### EXERCISE INSTRUCTIONS
Please copy the lines starting at the one containing "This screenshot has width=742, height=582." and ending at the one containing "(498, 918).", swapping "particular" for "specific" and leaving everything else unchanged.

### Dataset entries
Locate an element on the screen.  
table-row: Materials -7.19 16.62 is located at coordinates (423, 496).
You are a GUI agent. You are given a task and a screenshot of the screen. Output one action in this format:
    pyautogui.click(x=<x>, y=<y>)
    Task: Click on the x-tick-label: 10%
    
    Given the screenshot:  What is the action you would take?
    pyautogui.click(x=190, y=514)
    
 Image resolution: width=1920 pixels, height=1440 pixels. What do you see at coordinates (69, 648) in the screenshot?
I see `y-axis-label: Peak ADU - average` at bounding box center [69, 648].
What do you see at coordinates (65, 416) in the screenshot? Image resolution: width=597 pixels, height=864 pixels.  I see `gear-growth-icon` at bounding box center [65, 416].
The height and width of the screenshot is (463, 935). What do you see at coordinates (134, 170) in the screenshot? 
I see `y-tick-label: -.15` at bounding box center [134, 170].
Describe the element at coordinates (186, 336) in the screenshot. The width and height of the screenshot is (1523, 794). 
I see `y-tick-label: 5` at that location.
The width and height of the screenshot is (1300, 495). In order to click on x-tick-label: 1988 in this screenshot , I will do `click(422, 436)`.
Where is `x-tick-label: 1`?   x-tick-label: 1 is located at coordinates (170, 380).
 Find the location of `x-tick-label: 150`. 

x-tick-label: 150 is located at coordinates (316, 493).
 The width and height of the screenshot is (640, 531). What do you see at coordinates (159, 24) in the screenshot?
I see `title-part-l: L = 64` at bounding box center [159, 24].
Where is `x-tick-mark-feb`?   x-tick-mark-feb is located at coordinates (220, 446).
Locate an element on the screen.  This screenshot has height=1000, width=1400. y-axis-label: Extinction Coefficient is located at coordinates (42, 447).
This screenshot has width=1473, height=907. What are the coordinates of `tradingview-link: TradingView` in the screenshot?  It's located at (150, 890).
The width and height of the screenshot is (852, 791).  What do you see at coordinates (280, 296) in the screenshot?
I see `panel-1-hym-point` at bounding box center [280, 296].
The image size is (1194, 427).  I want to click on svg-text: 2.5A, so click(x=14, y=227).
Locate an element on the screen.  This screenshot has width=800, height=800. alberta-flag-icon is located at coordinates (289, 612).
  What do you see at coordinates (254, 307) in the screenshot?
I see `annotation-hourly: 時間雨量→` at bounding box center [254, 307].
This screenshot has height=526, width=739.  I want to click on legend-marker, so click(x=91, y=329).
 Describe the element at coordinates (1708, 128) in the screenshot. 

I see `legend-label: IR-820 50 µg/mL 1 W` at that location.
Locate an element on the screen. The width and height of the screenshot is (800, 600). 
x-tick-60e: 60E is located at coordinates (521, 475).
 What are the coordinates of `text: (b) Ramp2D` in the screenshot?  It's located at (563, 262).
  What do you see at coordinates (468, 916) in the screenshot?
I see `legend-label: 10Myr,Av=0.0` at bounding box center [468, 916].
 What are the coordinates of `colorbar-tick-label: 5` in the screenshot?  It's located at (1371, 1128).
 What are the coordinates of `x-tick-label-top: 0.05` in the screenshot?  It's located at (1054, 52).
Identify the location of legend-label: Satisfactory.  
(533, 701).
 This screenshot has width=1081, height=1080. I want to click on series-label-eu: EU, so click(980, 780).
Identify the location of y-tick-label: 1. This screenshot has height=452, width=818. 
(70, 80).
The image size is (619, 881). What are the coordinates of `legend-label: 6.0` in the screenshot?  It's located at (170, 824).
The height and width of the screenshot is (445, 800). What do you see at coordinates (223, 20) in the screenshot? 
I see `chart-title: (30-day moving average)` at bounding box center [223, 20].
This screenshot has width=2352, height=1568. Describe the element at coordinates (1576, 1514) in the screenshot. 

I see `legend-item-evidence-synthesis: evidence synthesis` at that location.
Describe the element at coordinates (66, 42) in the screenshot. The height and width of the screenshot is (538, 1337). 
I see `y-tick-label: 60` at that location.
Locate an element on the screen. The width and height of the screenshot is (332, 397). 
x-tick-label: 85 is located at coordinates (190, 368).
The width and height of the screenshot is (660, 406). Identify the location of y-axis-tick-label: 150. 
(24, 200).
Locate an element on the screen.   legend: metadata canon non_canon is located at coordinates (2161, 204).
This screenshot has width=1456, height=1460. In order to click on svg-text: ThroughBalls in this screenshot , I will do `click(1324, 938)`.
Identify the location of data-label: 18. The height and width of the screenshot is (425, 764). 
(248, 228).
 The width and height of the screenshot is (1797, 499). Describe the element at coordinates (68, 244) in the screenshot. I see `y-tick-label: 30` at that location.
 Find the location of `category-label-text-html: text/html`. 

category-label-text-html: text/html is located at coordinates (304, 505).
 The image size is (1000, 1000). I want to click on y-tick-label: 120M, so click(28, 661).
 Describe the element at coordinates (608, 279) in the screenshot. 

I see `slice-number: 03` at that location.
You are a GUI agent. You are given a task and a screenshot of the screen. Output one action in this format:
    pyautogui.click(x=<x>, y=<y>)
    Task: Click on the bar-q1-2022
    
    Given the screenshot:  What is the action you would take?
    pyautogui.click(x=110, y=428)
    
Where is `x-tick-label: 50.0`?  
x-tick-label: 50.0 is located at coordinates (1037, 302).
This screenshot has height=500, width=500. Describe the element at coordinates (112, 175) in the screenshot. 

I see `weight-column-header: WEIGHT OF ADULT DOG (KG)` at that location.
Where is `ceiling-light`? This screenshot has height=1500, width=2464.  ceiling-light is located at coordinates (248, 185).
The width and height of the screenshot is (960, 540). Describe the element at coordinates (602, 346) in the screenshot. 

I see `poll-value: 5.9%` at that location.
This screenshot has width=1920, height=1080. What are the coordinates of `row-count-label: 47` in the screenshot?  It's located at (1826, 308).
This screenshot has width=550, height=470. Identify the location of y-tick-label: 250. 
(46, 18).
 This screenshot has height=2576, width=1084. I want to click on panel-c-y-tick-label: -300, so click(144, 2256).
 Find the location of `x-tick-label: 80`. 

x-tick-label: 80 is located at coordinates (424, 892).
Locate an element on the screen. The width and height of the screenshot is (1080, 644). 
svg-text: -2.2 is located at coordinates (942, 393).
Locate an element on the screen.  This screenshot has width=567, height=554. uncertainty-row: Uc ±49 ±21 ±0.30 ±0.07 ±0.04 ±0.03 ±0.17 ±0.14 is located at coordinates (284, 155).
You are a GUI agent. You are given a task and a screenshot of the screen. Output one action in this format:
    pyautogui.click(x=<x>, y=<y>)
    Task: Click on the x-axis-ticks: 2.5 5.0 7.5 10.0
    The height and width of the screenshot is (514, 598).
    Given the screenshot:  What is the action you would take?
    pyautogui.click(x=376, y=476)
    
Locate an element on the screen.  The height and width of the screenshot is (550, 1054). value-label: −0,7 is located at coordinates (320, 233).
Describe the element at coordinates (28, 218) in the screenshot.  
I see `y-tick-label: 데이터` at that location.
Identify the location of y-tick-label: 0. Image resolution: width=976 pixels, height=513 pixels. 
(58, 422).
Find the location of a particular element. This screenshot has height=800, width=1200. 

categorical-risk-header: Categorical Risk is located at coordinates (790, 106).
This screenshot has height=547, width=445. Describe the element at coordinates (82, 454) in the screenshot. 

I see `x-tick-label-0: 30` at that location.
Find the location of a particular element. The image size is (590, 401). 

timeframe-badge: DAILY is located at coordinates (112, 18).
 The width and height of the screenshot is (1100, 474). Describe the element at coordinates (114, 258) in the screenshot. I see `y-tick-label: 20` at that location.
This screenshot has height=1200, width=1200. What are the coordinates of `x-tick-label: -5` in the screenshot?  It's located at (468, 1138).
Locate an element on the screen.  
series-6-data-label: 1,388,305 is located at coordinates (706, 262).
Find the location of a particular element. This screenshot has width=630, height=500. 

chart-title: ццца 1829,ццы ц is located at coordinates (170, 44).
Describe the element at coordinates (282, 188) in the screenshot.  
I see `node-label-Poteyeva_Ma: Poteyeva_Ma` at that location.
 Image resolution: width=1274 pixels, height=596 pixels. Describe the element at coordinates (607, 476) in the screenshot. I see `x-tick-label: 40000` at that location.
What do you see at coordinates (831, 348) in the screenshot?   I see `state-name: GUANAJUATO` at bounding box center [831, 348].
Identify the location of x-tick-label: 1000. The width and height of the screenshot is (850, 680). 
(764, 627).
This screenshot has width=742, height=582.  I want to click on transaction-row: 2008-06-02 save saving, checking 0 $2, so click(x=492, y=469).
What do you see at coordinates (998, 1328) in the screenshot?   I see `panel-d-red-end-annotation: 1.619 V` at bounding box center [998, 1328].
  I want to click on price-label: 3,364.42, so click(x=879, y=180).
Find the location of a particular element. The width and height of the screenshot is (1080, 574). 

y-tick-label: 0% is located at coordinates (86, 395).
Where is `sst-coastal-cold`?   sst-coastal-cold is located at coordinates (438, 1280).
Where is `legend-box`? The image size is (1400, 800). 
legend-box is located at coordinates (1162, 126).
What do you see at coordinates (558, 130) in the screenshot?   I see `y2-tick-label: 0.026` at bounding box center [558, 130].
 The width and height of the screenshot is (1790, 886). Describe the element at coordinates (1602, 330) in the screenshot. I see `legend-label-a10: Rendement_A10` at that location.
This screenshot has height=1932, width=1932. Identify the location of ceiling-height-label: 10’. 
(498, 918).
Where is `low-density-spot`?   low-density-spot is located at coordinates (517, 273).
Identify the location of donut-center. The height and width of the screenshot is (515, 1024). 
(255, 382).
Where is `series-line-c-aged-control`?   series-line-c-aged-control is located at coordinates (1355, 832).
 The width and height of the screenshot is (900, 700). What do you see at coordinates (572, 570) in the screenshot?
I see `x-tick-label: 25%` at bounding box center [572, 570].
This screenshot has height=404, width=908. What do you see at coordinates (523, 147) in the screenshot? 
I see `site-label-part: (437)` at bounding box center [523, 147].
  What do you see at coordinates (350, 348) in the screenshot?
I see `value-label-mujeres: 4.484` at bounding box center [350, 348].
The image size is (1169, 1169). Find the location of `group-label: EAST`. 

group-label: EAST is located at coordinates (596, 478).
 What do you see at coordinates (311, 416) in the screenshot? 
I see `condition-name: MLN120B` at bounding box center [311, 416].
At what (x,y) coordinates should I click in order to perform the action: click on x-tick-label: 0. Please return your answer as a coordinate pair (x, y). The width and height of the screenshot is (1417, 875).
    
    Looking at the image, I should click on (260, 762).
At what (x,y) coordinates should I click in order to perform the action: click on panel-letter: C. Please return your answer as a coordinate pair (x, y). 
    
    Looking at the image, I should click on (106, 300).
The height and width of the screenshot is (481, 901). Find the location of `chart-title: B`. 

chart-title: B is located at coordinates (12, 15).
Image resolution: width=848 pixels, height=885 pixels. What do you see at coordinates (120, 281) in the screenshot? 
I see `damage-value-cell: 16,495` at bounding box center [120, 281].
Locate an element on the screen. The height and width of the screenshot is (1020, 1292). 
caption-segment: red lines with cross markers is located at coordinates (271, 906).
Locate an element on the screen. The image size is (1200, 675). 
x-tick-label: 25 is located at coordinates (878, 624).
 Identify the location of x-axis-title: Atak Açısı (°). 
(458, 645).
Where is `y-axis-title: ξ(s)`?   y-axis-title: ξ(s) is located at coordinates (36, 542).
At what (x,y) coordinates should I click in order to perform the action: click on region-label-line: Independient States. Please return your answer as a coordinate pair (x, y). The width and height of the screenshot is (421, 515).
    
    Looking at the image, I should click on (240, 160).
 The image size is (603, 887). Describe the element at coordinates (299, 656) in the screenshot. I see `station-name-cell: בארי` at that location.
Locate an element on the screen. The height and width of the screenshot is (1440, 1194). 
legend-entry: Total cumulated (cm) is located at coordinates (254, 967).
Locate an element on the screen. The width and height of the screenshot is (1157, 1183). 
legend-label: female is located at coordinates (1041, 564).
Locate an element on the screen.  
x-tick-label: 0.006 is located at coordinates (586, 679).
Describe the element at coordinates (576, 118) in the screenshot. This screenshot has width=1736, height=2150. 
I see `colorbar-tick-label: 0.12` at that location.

### TASK ANSWER
This screenshot has width=742, height=582.  I want to click on transaction-row: 2008-06-02 save saving, checking 0 $2, so click(x=492, y=469).
What do you see at coordinates (998, 1328) in the screenshot?   I see `panel-d-red-end-annotation: 1.619 V` at bounding box center [998, 1328].
  I want to click on price-label: 3,364.42, so click(x=879, y=180).
Find the location of a specific element. The width and height of the screenshot is (1080, 574). 

y-tick-label: 0% is located at coordinates (86, 395).
Where is `sst-coastal-cold`?   sst-coastal-cold is located at coordinates (438, 1280).
Where is `legend-box`? The image size is (1400, 800). 
legend-box is located at coordinates (1162, 126).
What do you see at coordinates (558, 130) in the screenshot?   I see `y2-tick-label: 0.026` at bounding box center [558, 130].
 The width and height of the screenshot is (1790, 886). Describe the element at coordinates (1602, 330) in the screenshot. I see `legend-label-a10: Rendement_A10` at that location.
This screenshot has height=1932, width=1932. Identify the location of ceiling-height-label: 10’. 
(498, 918).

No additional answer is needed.